From this opening chapter, we switch to Inquisitor Gloka, a former nobleman who was captured in war, tortured, and left crippled and in constant pain. While his chapters are packed with descriptions of torture, we are also treated to many of his thoughts which serve as dark humor to break the tension. From his perspective, the reader is made aware of the various plots and politics going on behind the scenes.
The last primary perspective goes to Captain Jezal dan Luthar, a nobleman who is the embodiment of first world problems. He is the son of a wealthy father and spends the majority of his time getting drunk and playing cards with his friends. He looks down on everyone else under his caste and seeks glory and accolades by joining a fencing competition to which he hates training. Between training for the competition and his growing infatuation with the sister of his lower born friend, Luthar has his work cut out for him.

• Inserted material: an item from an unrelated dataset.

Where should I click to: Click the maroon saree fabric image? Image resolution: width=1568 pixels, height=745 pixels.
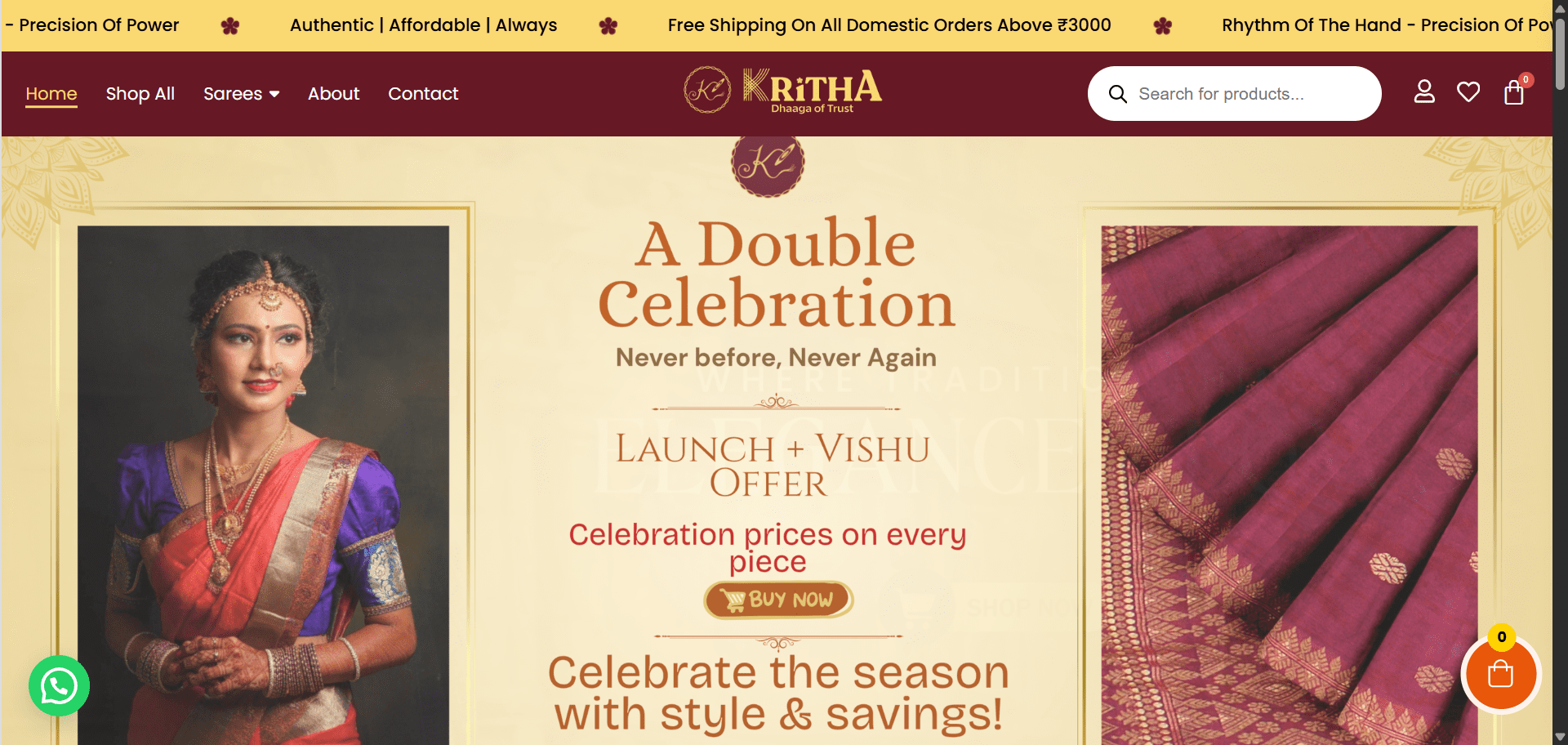pos(1289,482)
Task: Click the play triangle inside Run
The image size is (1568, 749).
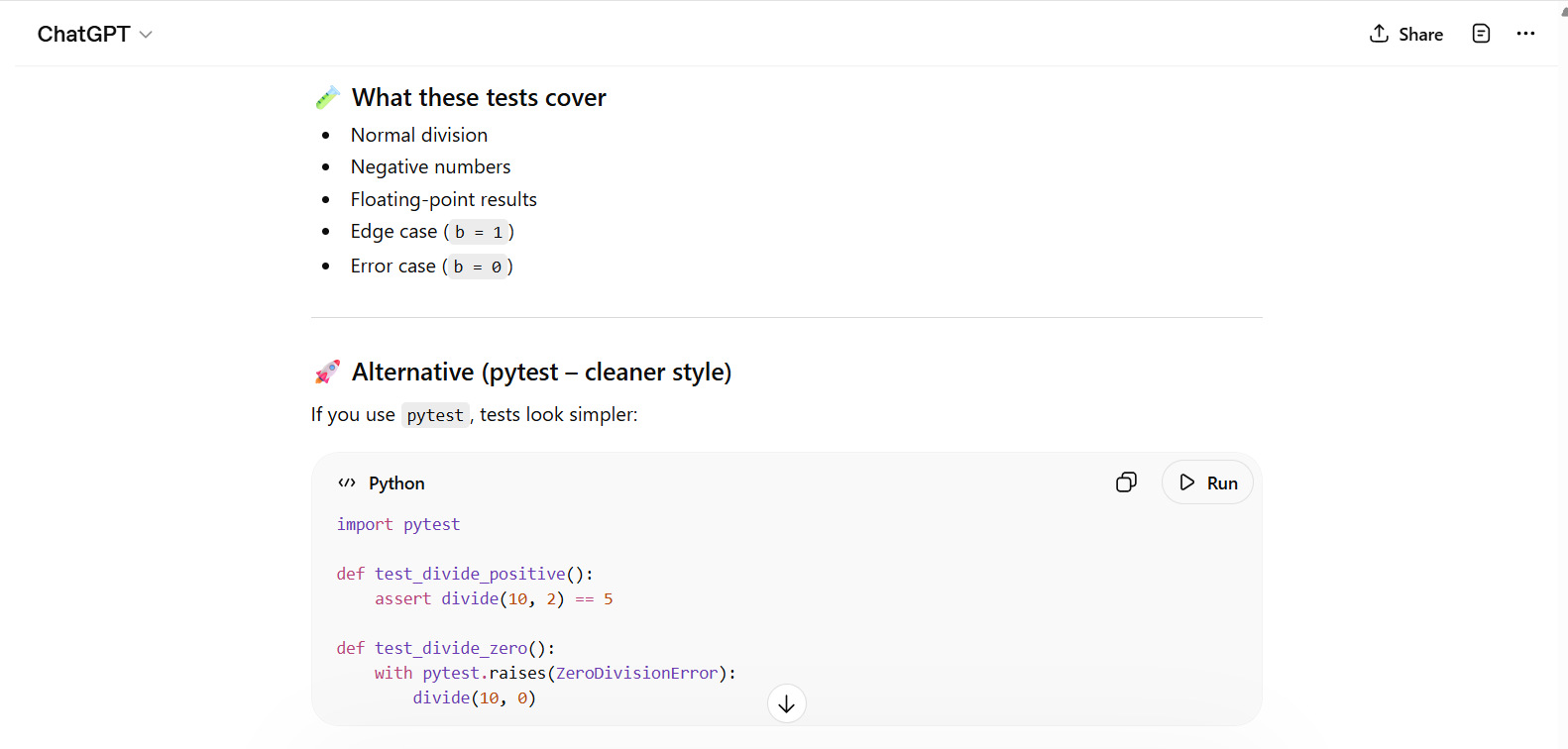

Together, these primary characters are the focus of the narrative and drive the plot forward. There are other POV characters along the way whose involvement has yet to manifest into significant plot points.
If there is one complaint about the novel, it is the vagueness of a significant plot. The characters have their own goals and direction, yet they don’t seem to push forward into an overarching conflict. By the end of the novel, the reader is aware of a major war brewing across the world. There is also a shadowy magical element dealing with figures from their religion. Somehow Bayaz, Logen, Jezal, and Gloka will be getting involved with these events.
However, this weakness is majorly overshadowed by the character-driven narrative, the excellent battle sequences, and the intrigue the novel builds with each chapter moving forward. I’m confident all the questions will be answered along the way, and I’m definitely enjoying the ride.